入力する情報は、使用したい材料やその重量、製造プロセスなどの各種パラメータを指し、人工知能(AI)が受け取ったパラメータから要件に当てはまる3Dモデルを生成します。
コンピュータが出す結果のパターンは多岐に渡るため、そこから最終版の候補を絞っていき、カスタムしていく流れが一般的です。
つまり、コンピュータと技術者・デザイナーが共同で設計開発を行う技術といえます。
製品開発の分野以外にも、建築・建設や航空宇宙などのさまざまな分野で応用されており、世界的に活用されるようになっています。
ジェネレーティブデザインのメリットは3つ
設計にジェネレーティブデザインを活用すると、具体的にどのようなメリットがあるのでしょうか。
大きく分けて3つあるため、それぞれについて見てみましょう。
設計の初期段階から短時間で検討できる
たとえば、「軽くて丈夫で、形状がスタイリッシュな自転車」を設計する場合を考えてみましょう。
この場合、次のように複数のことについて検討しなければなりません。
- スタイリッシュと感じられるデザインとは何か
- 軽量かつ丈夫な素材に何を使うか
- どの素材をどの箇所に使うか
- どの部位をどれくらいの大きさや太さにするのか
これらの検討が終わったあとは、条件を満たす製品の設計図を書いたり、CADなどの支援ソフトで設計データを1からつくる必要があります。
ここまでの複雑な工程を経るとなると、多くの設計パターンを用意するのは難しいでしょう。しかし、ジェネレーティブデザインを活用すれば、設計要件に応じたデザインが数十種から数百種にわたって自動的に生成されます。
これによって、設計について検討する時間が早期から大幅に短縮されるのです。
先入観にとらわれない新しい設計案が創造できる
経験豊富な技術者なデザイナーは、自分がこれまで蓄積してきたものによって先入観が生まれている可能性があります。
個人の経験や先人の知恵にしたがえば、たしかにミスが少なく良質な設計を実現しやすいでしょう。しかし強い先入観は、革新的なアイデアが生まれるのを知らずのうちに妨害しているかもしれません。
ジェネレーティブデザインでは、設計物のデザインを人工知能が計算によって導き出します。
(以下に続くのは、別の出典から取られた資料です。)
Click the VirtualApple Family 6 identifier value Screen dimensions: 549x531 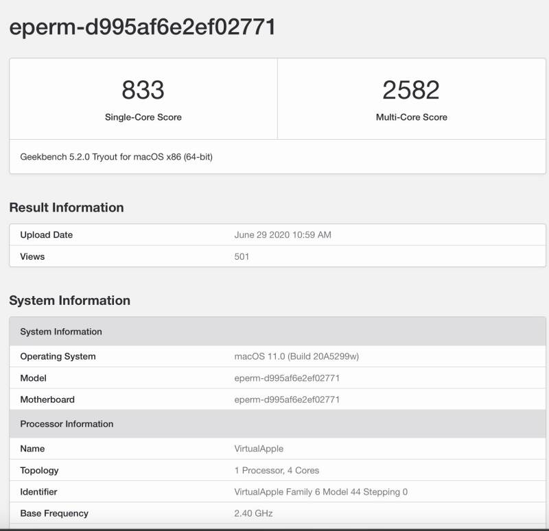[320, 492]
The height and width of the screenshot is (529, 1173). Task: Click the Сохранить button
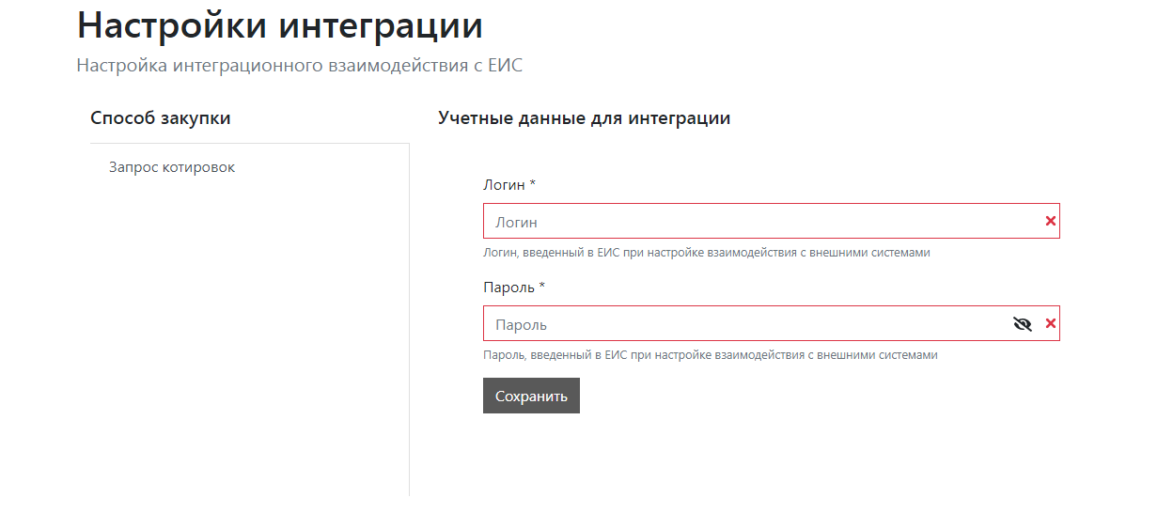[531, 396]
つまり、誰も思いつかないような革新的なデザインが結果に現れる可能性があります。
これをベースに設計を進めることで、先入観にとらわれない新しい製品が開発できるかもしれないのです。
若手のサポートや育成に役立つ
ジェネレーティブデザインを活用した作業は、ソフトウェアの操作がわかっていて、入力する数値さえわかっていれば熟練した技術が必要ありません。
したがって、経験の少ない若手であっても迅速な設計が可能になります。
それ以外にも、若手の技術者が設計に比較的容易にかかわることで、自らが設計する感覚を掴むきっかけにもなり、育成ツールとしてとらえることも可能です。
トポロジー最適化とジェネレーティブデザインの違い
ジェネレーティブデザインと似ている言葉として、「トポロジー最適化」という技術があげられます。
トポロジー最適化は、コンピュータを用いて既存の設計データから不要な形状を削り取るための手法です。
モデリングした形状から機能上必要な部分を指定し、荷重条件や応力・変形量といった制約条件を設定することで、自動的に最適な形が算出されます。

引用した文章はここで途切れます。